7ª Turma
APELAÇÃO CÍVEL (198) Nº 5005964-90.2020.4.03.6102
RELATOR: Gab. 25 - DES. FED. JEAN MARCOS
APELANTE: RENATA DE CASTRO CESTARI
Advogados do(a) APELANTE: ISIDORO PEDRO AVI - SP140426-N, MARIA SANTINA CARRASQUI AVI - SP254557-N, VALERIA CRISTINA MACHADO CAETANO - SP346393-N
APELADO: INSTITUTO NACIONAL DO SEGURO SOCIAL - INSS
OUTROS PARTICIPANTES:
7ª Turma
APELAÇÃO CÍVEL (198) Nº 5005964-90.2020.4.03.6102
RELATOR: Gab. 25 - DES. FED. JEAN MARCOS
APELANTE: RENATA DE CASTRO CESTARI
Advogados do(a) APELANTE: ISIDORO PEDRO AVI - SP140426-N, MARIA SANTINA CARRASQUI AVI - SP254557-N, VALERIA CRISTINA MACHADO CAETANO - SP346393-N
APELADO: INSTITUTO NACIONAL DO SEGURO SOCIAL - INSS
OUTROS PARTICIPANTES:
R E L A T Ó R I O
O Desembargador Federal Jean Marcos (Relator):
Trata-se de ação destinada a viabilizar a concessão de benefício previdenciário de auxílio-doença ou aposentadoria por invalidez.
A r. sentença (ID 293267536) julgou o pedido inicial improcedente por ausência de incapacidade, nos termos do artigo 487, inciso I, do Código de Processo Civil e condenou a parte autora ao pagamento de custas, despesas processuais e honorários advocatícios fixados em 10% sobre o valor da causa, nos termos do artigo 98, §3º, do Código de Processo Civil.
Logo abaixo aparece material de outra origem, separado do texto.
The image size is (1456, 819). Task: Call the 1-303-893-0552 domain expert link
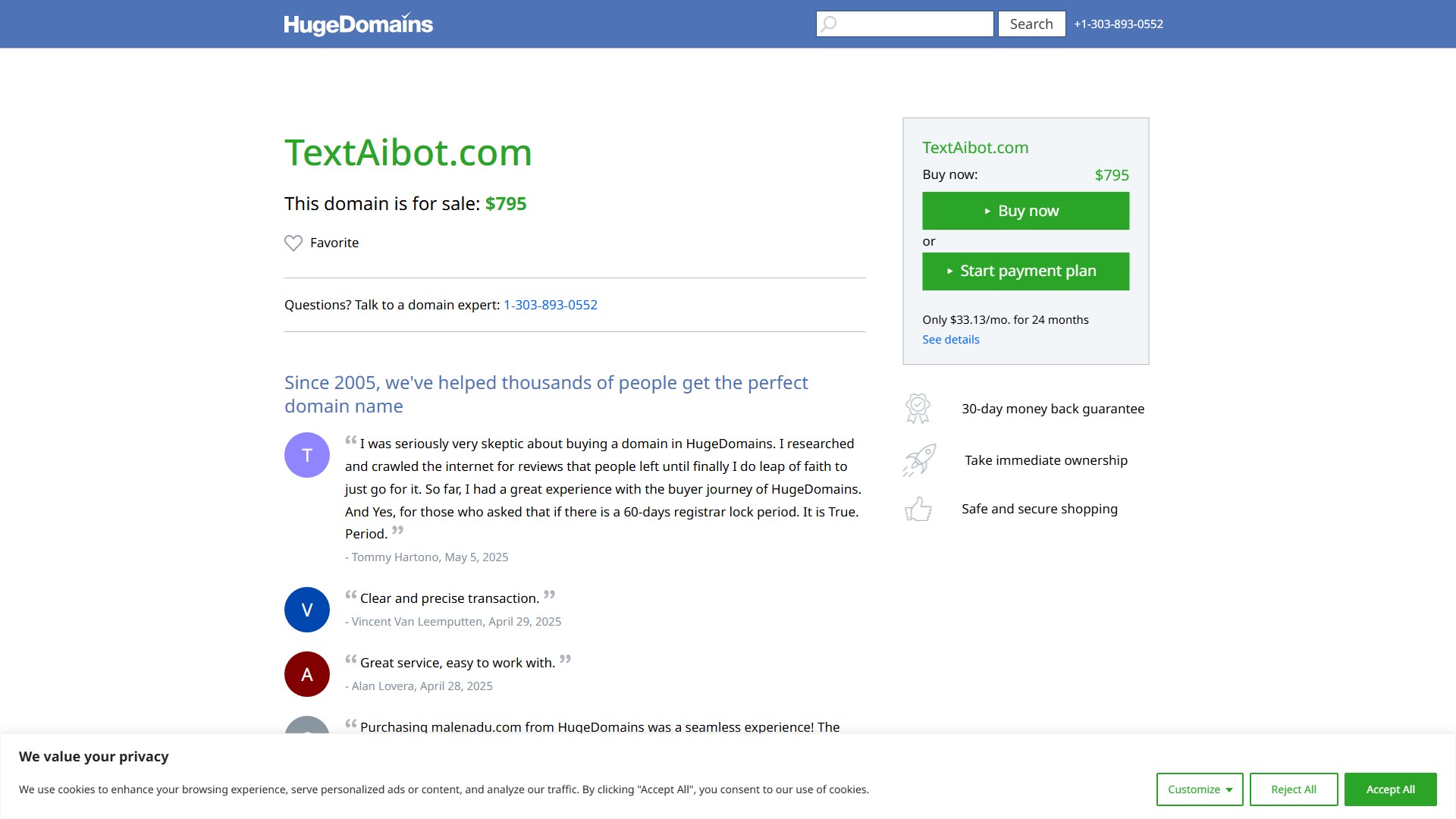coord(550,304)
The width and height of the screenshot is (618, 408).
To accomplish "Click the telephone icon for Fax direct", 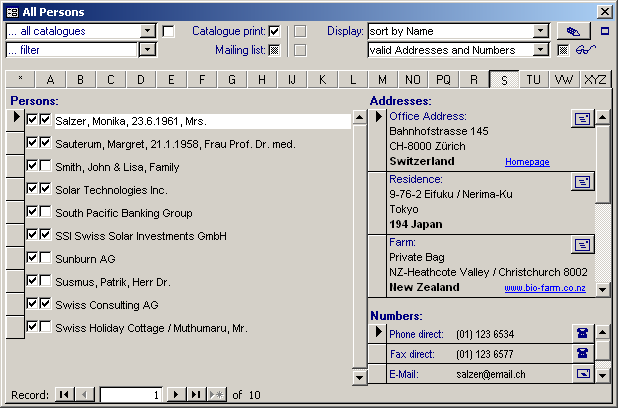I will click(x=581, y=353).
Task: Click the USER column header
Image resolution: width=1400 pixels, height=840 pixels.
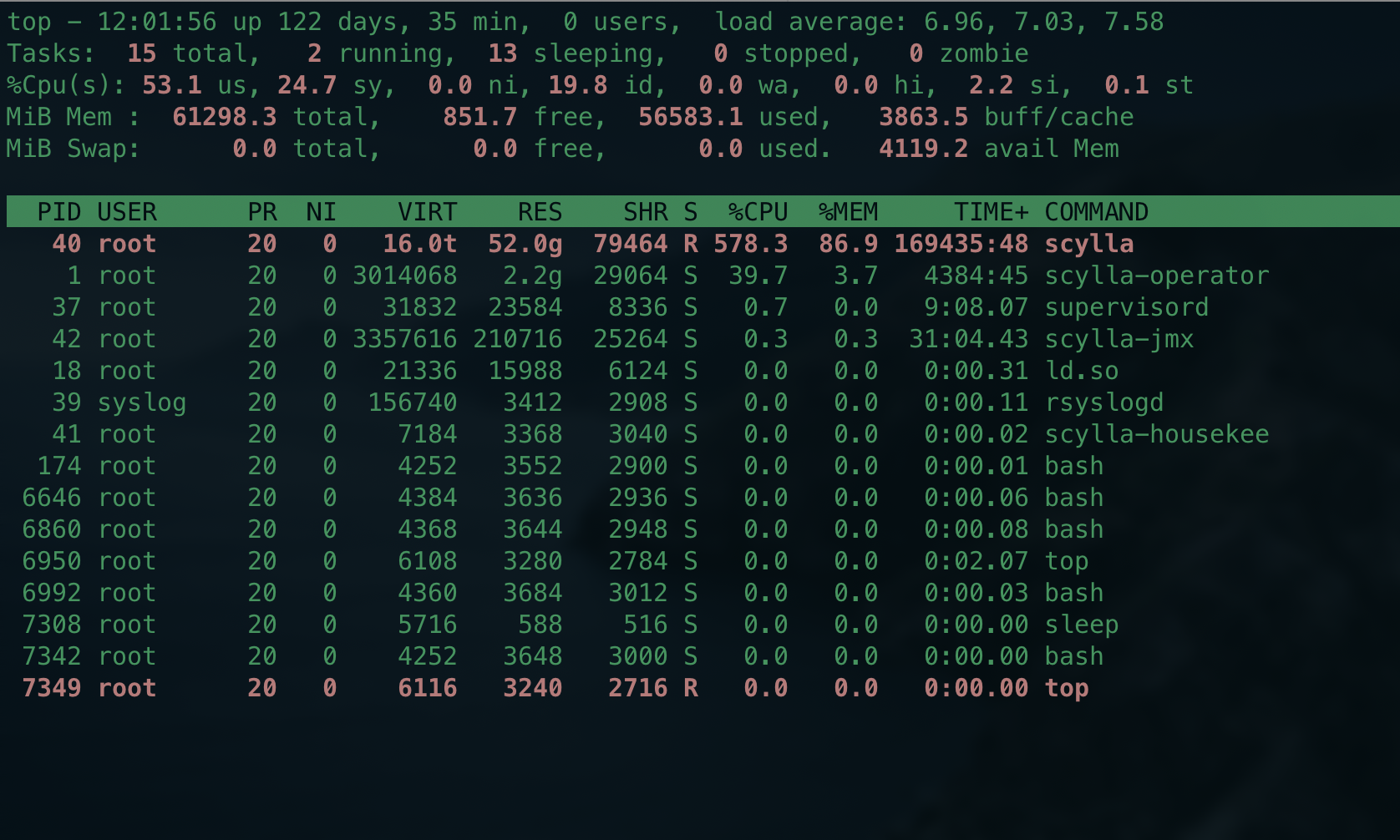Action: 128,212
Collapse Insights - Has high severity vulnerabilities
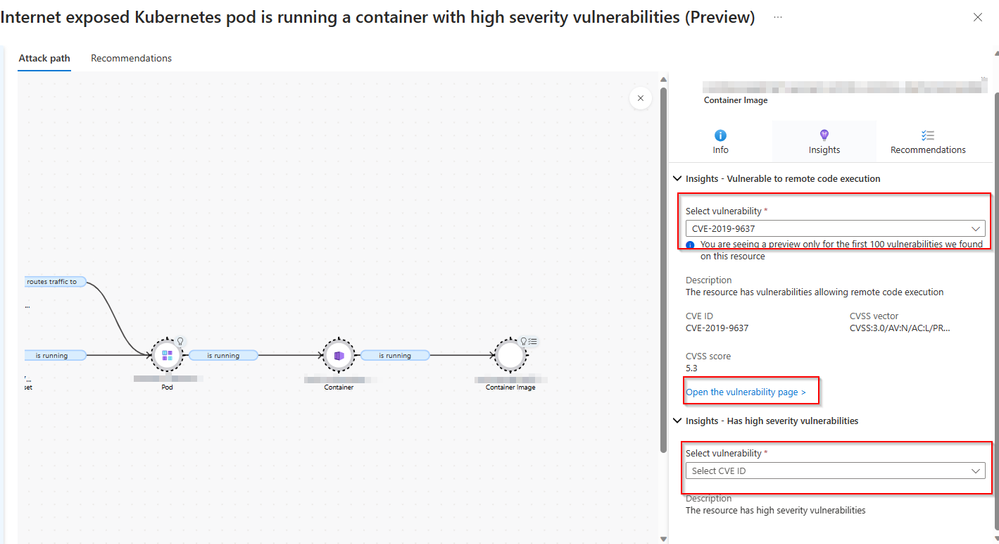Viewport: 999px width, 544px height. pos(677,420)
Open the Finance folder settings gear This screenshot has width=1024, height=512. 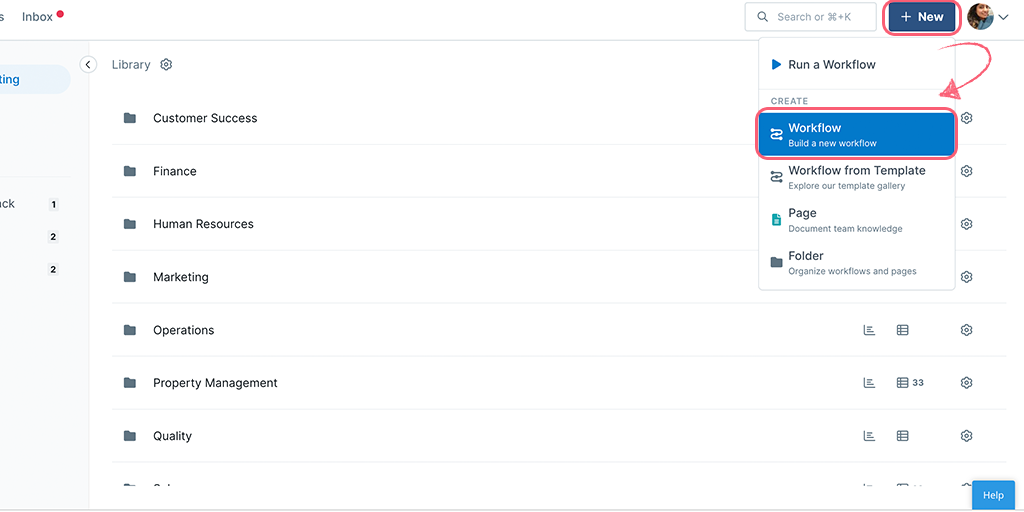[966, 171]
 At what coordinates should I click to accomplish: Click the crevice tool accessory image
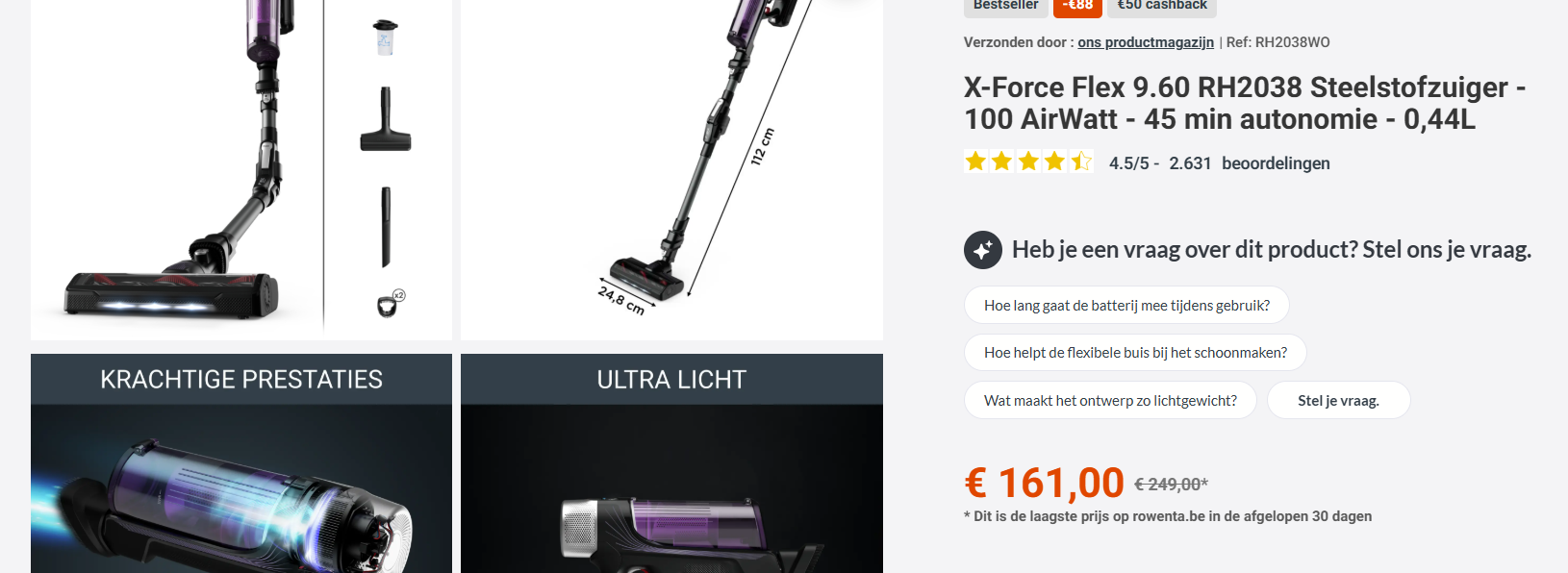[x=386, y=227]
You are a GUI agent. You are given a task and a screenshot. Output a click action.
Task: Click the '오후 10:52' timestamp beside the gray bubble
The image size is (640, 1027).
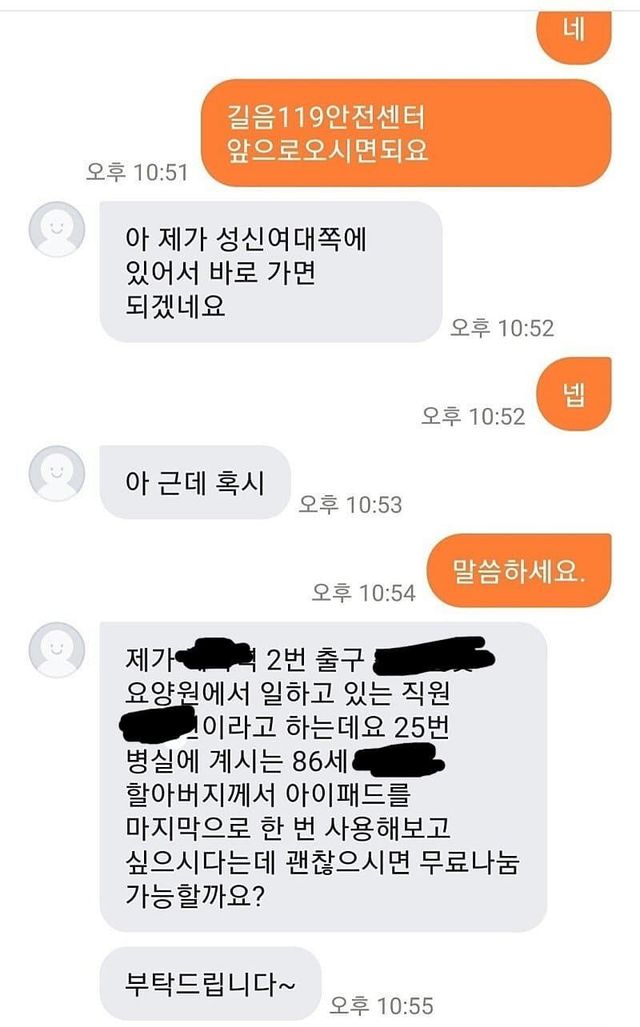(502, 327)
Transcrevo um trecho da r. sentença:
“Como se vê, o auxílio-doença pressupõe incapacidade total e temporária.
E a aposentadoria por invalidez pressupõe incapacidade total e permanente.
In casu, observa-se que a autora requereu auxílio-doença em 12.06.2018, deferido até 17.10.2019 (NB 31/707.057.939-0), quando foi cessado.
A perícia médica realizada nos autos, concluiu pela inexistência de incapacidade para as atividades anteriormente desenvolvidas (ID 64880776 – p. 5 – Campo Discussão e Conclusões).
Em resposta aos quesitos, disse que a autora é portadora de diabetes mellitus, hipertensão arterial, status pós-operatório de doença degenerativa da coluna, sem déficit neurológico e sem sinais de irritação radicular. A doença apresentada não causa incapacidade para as atividades anteriormente desenvolvidas. A data provável do início da doença é 2011. A data de início da incapacidade 11/2012. Respondeu, ainda, que se trata de incapacidade parcial e permanente para atividades braçais e trabalho de pé, bem como caminhadas longas.”
A parte autora, ora apelante (ID 293267538) requer a reforma da r. sentença. Alega que sua atividade laborativa se encaixa nas limitações que o perito enquadrou dentro das suas incapacidades. Requer a análise das condições sociais.
Sem contrarrazões
É o relatório.
7ª Turma
APELAÇÃO CÍVEL (198) Nº 5005964-90.2020.4.03.6102
RELATOR: Gab. 25 - DES. FED. JEAN MARCOS
APELANTE: RENATA DE CASTRO CESTARI
Advogados do(a) APELANTE: ISIDORO PEDRO AVI - SP140426-N, MARIA SANTINA CARRASQUI AVI - SP254557-N, VALERIA CRISTINA MACHADO CAETANO - SP346393-N
APELADO: INSTITUTO NACIONAL DO SEGURO SOCIAL - INSS
OUTROS PARTICIPANTES:
V O T O
O Desembargador Federal Jean Marcos (Relator):
A Constituição Federal de 1988, a teor do preceituado no artigo 201, inciso I, garante cobertura à incapacidade laboral.
Dispõe a Lei Federal nº 8.213/91, de 24-07-1991:
“Art. 42. A aposentadoria por invalidez, uma vez cumprida, quando for o caso, a carência exigida, será devida ao segurado que, estando ou não em gozo de auxílio-doença, for considerado incapaz e insusceptível de reabilitação para o exercício de atividade que lhe garanta a subsistência, e ser-lhe-á paga enquanto permanecer nesta condição.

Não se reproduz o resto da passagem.